12月某日、小学校の同級生Oさんと誘い合わせて、江戸東京博物館北斎展に行く。2〜3年前に東博で開催された北斎展が記憶に新しいが、今回の展示の目玉は、シーボルト旧蔵で今はライデン民族博物館とフランス国立図書館が所蔵する北斎工房(北斎・応為・弟子たち)の風俗画約40点。当時の武士や商人・農民の姿が鮮やかな色彩で描かれていた。(フランス国立図書館所蔵品は作品の中に蔵印が押されたものも多く、絵画というよりは資料の扱いをされているのかもしれない。)これ以外に、富嶽三十六景、諸国瀧巡りなどの有名作品も、もちろん展示されていた。

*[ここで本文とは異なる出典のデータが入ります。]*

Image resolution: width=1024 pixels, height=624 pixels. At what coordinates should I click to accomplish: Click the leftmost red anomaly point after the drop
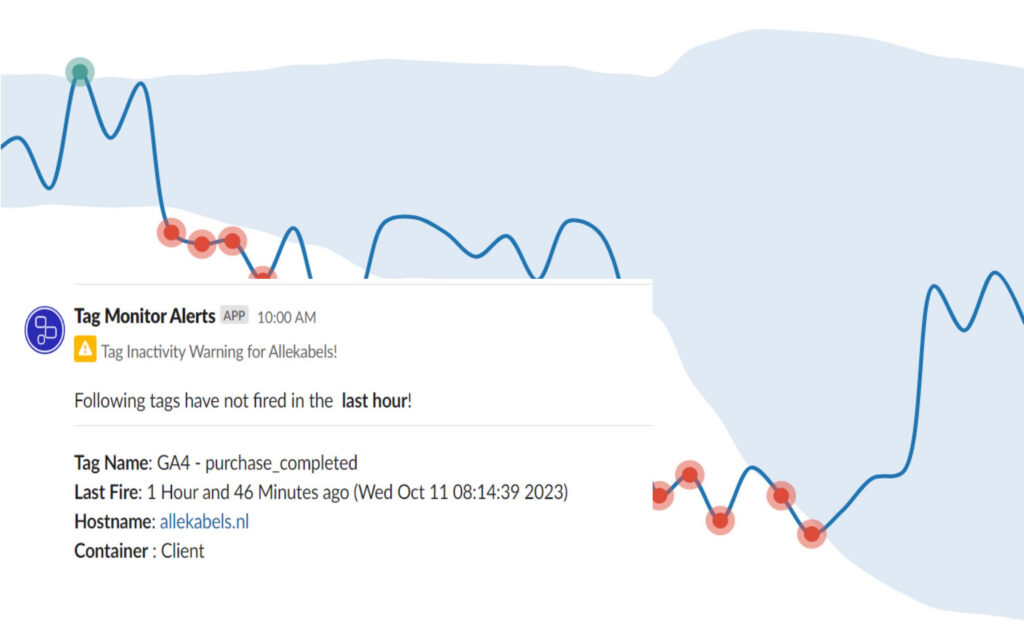click(x=171, y=232)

博物館を出て両国駅から水道橋駅に戻り、M翁で昼食にする。すでに1時をかなり回っていたので、すぐに座れた。Oさんは普通の海老・穴子の天ざる、こちらはホタテと芝海老の天ざるをいただいた。いつもながら大変美味しかった。隣の席で湯葉豆腐を酒肴に生ビールを飲んでいた男性は、白子の天ざるを注文していた。
店を出て、ここ数年この一角に増えてきた古本屋を覗きながら、駿河台下に向かってブラブラ歩く。Oさんは近くの某大学の卒業生なので、錦華公園なども懐かしんでおられ、当時の想い出話をしてくれた。ブラッセルズの手前でT書店の奥さんとばったり出会ってしまい、若干慌てながらご挨拶した。信号を渡り、三省堂の裏手の路地を抜けて、すずらん通りへ。書肆アクセスの跡に別の書店が開業しており、店頭にはお祝いの花が飾られていた。入り口上部の庇に「書肆アクセス」の古びた表記が残っているのが何とも侘しかった。
タカノの前で「紅茶にしようかコーヒーにしようか」と尋ねると、「コーヒー」とのリクエストなので、「さぼうる」に行くことにする。1階のガスストーブ暖炉の前の席で、ホットコーヒーを飲みながら、同級生たちの噂話などをしているうち、3時を回った。Oさんと別れ、T書店へ。店主と稀覯本のことなどを話す。三省堂に寄ってから帰宅。